§ **Given problem 1**:
In the field-site description, at how many sites were fishes sampled?
--- Quoted passage ---
Field-Site Description
Floodplain rivers in the Ohio River watershed are impaired from a multitude of
anthropogenic influences including urban point-source pollution, dam operations,
agriculture, channelization, and dredging (Pyron and Neumann 2008, White et al.
2005). These impairments have created hydrologically altered ecosystems with
losses of riparian vegetation, excessive streambank erosion, increased turbidity,
altered temperature regimes, and loss of natural connectivity to floodplain lakes.
Prior to our study, floodplain-lake fish assemblages in the Ohio River basin had not
been examined. We identified 115 floodplain-like sites in the Ohio River basin in
Google Earth and sampled fishes at 41 of the sites that were accessible and not dry
during our visit in summer 2012 (Fig. 1). The drought of 2012 was the most severe
since 1895 (Hoerling et al. 2013) and caused the majority of sites we visited to be
too dry to sample.
---
§ **Given problem 2**:
Reproduce the entries verbatim, from their first line through the line that contains "Action: pos(220,80)".
--- Records to use ---
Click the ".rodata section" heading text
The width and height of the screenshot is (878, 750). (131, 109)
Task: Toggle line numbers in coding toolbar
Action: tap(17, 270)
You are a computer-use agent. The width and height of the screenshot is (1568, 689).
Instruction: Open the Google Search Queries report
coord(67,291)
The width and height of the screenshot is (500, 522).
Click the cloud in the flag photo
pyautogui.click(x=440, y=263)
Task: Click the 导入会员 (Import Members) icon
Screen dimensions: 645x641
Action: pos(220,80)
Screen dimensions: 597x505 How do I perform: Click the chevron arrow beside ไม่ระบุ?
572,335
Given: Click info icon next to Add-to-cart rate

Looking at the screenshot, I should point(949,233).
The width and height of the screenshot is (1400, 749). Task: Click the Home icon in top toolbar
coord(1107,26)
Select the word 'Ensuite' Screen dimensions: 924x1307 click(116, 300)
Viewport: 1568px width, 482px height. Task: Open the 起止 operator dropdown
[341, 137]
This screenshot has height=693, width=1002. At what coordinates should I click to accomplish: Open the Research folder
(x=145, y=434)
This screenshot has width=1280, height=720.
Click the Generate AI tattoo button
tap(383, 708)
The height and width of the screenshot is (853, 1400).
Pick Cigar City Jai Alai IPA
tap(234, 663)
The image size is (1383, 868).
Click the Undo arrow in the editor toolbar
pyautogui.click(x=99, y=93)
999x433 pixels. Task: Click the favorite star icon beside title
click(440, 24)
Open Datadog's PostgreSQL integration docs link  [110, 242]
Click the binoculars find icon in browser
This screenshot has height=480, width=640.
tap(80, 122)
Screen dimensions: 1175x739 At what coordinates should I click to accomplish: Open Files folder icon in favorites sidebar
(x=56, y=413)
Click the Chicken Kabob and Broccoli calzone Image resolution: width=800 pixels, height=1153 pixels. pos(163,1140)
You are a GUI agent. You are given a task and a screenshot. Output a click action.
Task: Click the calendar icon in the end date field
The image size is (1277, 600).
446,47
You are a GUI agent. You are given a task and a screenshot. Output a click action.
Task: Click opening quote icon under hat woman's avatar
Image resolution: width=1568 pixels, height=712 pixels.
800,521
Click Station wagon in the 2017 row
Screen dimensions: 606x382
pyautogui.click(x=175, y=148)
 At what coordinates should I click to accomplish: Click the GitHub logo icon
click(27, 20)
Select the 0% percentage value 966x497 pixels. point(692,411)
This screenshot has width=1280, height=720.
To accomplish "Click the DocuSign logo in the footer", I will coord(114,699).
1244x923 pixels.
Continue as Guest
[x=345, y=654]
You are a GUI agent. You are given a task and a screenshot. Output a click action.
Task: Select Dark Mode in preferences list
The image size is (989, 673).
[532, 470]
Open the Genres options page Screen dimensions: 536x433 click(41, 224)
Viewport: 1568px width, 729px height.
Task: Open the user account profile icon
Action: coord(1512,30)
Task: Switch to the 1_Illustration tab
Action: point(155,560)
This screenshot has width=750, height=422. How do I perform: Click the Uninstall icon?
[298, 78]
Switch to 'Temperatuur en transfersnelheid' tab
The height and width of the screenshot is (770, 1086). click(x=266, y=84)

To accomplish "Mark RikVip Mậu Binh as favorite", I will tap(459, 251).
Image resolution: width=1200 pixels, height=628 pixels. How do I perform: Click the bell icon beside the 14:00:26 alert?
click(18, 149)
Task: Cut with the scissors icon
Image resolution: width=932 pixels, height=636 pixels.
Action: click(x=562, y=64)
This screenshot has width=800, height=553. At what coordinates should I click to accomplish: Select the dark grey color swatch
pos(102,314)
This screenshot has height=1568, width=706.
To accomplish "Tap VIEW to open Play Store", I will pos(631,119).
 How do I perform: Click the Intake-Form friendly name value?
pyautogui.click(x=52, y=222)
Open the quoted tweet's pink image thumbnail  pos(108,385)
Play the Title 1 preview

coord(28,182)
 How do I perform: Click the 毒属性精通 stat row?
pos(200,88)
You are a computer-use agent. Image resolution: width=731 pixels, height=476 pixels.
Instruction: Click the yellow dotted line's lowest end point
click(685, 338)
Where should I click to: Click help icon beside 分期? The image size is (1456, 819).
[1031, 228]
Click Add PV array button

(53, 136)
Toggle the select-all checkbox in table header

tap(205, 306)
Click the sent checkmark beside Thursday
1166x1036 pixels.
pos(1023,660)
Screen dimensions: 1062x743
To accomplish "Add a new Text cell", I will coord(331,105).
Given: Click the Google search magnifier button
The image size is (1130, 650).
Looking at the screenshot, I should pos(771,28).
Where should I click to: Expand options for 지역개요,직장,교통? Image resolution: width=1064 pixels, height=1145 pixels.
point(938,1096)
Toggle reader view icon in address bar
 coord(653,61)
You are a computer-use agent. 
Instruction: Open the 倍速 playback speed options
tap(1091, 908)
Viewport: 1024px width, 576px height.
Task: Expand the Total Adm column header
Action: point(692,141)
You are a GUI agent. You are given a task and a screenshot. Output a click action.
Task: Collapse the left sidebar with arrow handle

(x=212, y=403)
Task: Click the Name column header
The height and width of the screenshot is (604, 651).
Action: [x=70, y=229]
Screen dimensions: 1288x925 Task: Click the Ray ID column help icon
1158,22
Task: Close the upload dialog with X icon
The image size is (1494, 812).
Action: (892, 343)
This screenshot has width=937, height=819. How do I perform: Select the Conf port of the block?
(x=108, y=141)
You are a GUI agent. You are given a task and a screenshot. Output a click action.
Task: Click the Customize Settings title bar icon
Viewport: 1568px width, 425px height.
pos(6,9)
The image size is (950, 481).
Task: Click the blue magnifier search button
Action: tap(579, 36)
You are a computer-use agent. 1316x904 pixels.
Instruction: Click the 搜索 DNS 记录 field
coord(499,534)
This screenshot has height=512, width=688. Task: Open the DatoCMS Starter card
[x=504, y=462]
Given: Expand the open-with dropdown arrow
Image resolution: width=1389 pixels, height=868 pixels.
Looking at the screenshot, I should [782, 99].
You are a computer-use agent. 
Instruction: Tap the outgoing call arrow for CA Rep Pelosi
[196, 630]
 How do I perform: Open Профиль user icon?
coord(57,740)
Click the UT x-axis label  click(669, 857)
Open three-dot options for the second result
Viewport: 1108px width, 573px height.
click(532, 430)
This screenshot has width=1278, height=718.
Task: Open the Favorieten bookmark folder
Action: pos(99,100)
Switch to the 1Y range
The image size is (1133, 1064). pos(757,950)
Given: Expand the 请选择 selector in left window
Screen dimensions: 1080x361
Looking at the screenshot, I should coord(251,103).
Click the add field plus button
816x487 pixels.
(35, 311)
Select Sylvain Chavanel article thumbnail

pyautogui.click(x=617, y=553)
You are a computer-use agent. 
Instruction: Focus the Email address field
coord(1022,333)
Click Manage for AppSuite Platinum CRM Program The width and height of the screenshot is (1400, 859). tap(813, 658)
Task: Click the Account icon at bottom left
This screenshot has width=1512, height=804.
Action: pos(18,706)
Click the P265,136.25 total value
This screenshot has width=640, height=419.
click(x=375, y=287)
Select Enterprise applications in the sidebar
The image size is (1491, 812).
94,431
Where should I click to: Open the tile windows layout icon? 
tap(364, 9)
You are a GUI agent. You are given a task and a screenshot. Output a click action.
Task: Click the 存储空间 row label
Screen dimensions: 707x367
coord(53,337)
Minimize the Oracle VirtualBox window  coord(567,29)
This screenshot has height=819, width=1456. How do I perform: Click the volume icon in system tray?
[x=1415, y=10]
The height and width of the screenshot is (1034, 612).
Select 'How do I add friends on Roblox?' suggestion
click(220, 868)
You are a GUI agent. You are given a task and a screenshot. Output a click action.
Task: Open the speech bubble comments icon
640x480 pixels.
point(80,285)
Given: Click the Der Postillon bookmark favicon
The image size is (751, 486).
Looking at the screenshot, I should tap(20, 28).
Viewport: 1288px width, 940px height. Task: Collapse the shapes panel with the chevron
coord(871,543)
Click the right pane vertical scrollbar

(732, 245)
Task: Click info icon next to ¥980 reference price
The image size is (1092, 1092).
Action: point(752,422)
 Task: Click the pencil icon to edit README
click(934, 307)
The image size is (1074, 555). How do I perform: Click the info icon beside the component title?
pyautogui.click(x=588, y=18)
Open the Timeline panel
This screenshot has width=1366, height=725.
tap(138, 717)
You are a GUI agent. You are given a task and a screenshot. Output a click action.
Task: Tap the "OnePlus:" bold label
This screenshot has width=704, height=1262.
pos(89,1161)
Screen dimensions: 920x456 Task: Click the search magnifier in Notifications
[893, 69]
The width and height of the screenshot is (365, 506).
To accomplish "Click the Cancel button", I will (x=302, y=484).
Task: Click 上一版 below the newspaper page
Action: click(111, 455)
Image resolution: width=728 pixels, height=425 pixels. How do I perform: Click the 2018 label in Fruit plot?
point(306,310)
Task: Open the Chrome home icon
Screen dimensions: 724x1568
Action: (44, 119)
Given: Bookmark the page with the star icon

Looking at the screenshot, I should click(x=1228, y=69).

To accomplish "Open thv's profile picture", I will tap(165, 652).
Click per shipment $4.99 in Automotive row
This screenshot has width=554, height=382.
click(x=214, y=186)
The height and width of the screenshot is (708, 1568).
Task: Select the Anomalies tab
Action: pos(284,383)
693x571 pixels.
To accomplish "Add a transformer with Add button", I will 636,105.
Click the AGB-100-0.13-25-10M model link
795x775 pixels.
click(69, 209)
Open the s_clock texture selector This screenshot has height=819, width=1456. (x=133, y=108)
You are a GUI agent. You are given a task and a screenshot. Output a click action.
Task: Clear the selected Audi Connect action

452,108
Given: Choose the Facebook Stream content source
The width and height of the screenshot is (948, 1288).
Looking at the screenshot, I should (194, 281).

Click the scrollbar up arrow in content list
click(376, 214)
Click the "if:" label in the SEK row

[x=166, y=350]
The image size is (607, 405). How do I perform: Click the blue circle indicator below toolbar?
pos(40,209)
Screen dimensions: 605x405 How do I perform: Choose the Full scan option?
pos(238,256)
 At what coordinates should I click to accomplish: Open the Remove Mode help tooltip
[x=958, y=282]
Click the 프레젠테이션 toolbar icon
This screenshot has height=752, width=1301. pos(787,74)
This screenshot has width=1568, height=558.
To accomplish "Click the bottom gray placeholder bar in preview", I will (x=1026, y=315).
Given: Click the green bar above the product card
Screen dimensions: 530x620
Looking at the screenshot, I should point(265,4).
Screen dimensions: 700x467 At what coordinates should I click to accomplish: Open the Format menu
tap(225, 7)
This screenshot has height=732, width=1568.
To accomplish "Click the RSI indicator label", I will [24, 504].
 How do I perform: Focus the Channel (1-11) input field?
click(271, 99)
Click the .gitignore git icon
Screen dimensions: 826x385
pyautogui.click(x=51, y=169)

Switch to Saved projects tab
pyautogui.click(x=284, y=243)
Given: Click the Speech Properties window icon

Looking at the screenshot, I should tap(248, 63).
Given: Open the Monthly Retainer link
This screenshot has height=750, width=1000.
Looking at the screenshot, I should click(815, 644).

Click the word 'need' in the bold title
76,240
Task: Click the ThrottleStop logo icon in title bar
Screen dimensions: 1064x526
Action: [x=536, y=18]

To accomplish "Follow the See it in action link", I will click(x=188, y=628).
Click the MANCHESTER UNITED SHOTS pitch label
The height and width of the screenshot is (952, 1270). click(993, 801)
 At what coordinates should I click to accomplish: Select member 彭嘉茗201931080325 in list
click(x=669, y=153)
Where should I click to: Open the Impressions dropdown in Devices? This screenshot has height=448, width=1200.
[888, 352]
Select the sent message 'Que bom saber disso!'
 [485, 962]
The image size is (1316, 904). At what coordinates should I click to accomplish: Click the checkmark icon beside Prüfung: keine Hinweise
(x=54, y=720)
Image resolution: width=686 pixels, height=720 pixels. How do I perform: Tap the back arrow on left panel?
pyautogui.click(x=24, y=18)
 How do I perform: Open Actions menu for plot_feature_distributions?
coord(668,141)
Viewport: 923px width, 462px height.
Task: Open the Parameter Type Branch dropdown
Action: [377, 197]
---
§ **Correct answer 1**:
41 sites

§ **Correct answer 2**:
Click the ".rodata section" heading text
The width and height of the screenshot is (878, 750). (131, 109)
Task: Toggle line numbers in coding toolbar
Action: tap(17, 270)
You are a computer-use agent. The width and height of the screenshot is (1568, 689).
Instruction: Open the Google Search Queries report
coord(67,291)
The width and height of the screenshot is (500, 522).
Click the cloud in the flag photo
pyautogui.click(x=440, y=263)
Task: Click the 导入会员 (Import Members) icon
Screen dimensions: 645x641
Action: pos(220,80)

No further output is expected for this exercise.